I think it’s quite funny what Ted Byrne commented on “1327 – Como La Lluvia En El Cristal”:
Hmmm… Okay, I know that the song of lenses from the store windows is so sensuous that we will have to lash you to the mast Ulysses-like lest you run your wallet into the rocks each time you pass.Of course Ted knows me well, but sometimes I think he has a secret telepathic interface right into my brain.
I received the comment on Friday, it only came too late, I had already bought the new Sigma 8-16mm F4.5-5.6 DC HSM Ultra-Wide Zoom Lens for Nikon on Wednesday 😄
Obviously this is the beginning of a new review series. If you don’t know my reviews, well, I don’t concentrate on charts. In fact, I’m as interested in charts as every other gear head, but when I want to see charts, then I don’t make them myself, I trust the professionals.
For instance Photozone.de already has a very technical review up. It’s about the version for Canon, and although there is a theoretical difference due to the different focal length multipliers (1.6 for canon, 1.5 for Nikon, thus the Nikon sensor covers a slightly larger area), the difference can’t turn a good lens into a bad lens. Please go there for numbers.
What I can give you, is an impression of what it is like to use such a lens. I can tell you how it behaves in normal use, how snappy or precise the autofocus is, how it behaves regarding flares and ghosts, and so on and so forth.

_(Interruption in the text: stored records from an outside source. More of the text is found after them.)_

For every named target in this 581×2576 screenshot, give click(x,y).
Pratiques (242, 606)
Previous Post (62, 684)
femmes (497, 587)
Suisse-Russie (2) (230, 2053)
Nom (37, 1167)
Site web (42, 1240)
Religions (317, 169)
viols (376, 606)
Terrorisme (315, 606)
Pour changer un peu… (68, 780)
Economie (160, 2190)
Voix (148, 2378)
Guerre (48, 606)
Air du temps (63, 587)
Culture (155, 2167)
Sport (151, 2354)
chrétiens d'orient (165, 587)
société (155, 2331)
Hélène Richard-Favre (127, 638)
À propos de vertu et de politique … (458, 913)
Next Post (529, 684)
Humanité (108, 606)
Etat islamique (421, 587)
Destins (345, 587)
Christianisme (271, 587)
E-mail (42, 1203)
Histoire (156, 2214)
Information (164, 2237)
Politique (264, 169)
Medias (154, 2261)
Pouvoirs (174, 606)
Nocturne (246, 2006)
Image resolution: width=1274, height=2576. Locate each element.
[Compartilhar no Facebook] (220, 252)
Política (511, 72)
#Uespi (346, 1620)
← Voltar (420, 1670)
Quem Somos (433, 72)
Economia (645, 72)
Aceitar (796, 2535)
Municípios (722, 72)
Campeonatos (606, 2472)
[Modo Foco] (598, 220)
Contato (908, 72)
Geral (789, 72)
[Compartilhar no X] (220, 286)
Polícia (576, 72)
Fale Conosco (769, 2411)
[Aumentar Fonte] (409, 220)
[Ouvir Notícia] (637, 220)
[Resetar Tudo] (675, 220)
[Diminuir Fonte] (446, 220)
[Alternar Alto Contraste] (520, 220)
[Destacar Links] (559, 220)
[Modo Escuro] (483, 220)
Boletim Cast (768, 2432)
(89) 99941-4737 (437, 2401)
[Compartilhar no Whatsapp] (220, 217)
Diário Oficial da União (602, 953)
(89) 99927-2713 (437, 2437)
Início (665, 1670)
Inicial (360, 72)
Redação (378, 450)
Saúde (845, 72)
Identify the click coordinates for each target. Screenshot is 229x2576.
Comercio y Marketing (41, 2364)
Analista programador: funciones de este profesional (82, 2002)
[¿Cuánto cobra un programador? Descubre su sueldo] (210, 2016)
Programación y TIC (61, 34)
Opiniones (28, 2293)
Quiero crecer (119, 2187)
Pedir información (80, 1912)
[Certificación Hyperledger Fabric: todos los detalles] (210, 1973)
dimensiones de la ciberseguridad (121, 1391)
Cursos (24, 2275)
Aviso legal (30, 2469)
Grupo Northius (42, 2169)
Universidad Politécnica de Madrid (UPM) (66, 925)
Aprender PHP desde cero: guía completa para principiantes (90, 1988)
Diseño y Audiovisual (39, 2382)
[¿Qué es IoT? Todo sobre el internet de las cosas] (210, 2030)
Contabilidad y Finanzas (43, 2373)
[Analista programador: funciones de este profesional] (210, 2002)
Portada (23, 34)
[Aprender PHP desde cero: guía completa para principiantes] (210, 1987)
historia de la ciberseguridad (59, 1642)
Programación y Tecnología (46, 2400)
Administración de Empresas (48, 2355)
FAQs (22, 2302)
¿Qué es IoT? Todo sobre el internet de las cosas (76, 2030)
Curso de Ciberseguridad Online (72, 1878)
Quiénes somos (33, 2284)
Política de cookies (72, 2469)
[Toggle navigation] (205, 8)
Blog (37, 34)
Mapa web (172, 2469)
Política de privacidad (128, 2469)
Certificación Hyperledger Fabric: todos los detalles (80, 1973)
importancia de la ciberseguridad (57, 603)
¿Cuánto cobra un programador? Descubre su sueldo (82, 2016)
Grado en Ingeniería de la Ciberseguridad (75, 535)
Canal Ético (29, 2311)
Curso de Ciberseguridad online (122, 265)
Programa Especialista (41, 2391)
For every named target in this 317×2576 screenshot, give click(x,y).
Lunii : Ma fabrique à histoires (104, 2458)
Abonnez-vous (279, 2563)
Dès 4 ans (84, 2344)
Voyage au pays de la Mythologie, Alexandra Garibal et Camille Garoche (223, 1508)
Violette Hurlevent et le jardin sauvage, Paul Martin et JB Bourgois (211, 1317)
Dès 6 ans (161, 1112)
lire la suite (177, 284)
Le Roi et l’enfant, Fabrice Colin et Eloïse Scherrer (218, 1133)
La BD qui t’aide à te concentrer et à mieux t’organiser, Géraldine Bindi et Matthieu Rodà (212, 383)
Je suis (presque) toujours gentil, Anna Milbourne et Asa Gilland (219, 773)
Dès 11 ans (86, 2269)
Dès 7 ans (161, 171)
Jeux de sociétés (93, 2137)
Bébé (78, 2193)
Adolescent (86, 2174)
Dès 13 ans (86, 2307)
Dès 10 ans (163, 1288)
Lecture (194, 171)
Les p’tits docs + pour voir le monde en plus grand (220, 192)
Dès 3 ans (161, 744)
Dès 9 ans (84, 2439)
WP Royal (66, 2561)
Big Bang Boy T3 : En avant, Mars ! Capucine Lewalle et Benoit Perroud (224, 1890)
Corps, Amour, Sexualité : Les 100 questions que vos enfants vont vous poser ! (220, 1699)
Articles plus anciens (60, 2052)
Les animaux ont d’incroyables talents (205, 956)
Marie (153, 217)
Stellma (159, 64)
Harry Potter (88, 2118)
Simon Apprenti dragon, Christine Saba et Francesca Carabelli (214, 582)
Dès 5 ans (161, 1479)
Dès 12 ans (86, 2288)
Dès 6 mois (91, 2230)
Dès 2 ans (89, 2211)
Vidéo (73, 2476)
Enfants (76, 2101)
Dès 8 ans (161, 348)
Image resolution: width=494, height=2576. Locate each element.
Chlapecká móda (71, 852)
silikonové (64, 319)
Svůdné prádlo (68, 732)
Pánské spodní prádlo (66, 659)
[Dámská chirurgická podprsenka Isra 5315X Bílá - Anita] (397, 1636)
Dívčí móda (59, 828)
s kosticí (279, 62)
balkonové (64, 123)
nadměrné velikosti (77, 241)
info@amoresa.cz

Doing so takes time though, and, you’ll see me struggle, with this lens it may take some more 🙂
More about general usage in the next posts. What I can already tell you, is that this lens is small, at least compared to the Sigma 10-20, the Tokina 11-16/2.8 or the Nikon 10-24, and of course it is dwarved by the Nikon 14-24 full-frame lens. It shares one property with the big Nikon though: you can’t use filters. At least you can’t screw them on, because of the bulbuous front element and because you can’t take off the petal-shaped lens hood.
I have Lee graduated ND filters, and when I hold them directly in front of the lens and if I am very careful, they just cover it fully in a vertical image. In a horizontal, I have no chance. Lee filters are equvalent to Cokin Z Pro, thus a Cokin X-Pro filter might be big enough. What you really want though, is one of these.
Another thing that bothers me more, is the fact that the supplied lens cap consists of an aluminium ring and a standard lens cap (notice it in my image though: Sigma finally has lens caps that you can remove with a hood on!). The problem with this arrangement is, that I can’t stow them away as easily as a normal cap. Thus I tend to hold the cap in my left hand while taking photos.
That’s it for the first post in this series. All images taken of this lens were made with the Sigma 70/2.8 Macro.
The Song of the Day is “X-tra Wide” from the 2000 Giant Sand album “Chore Of Enchantment”. Hear it on YouTube.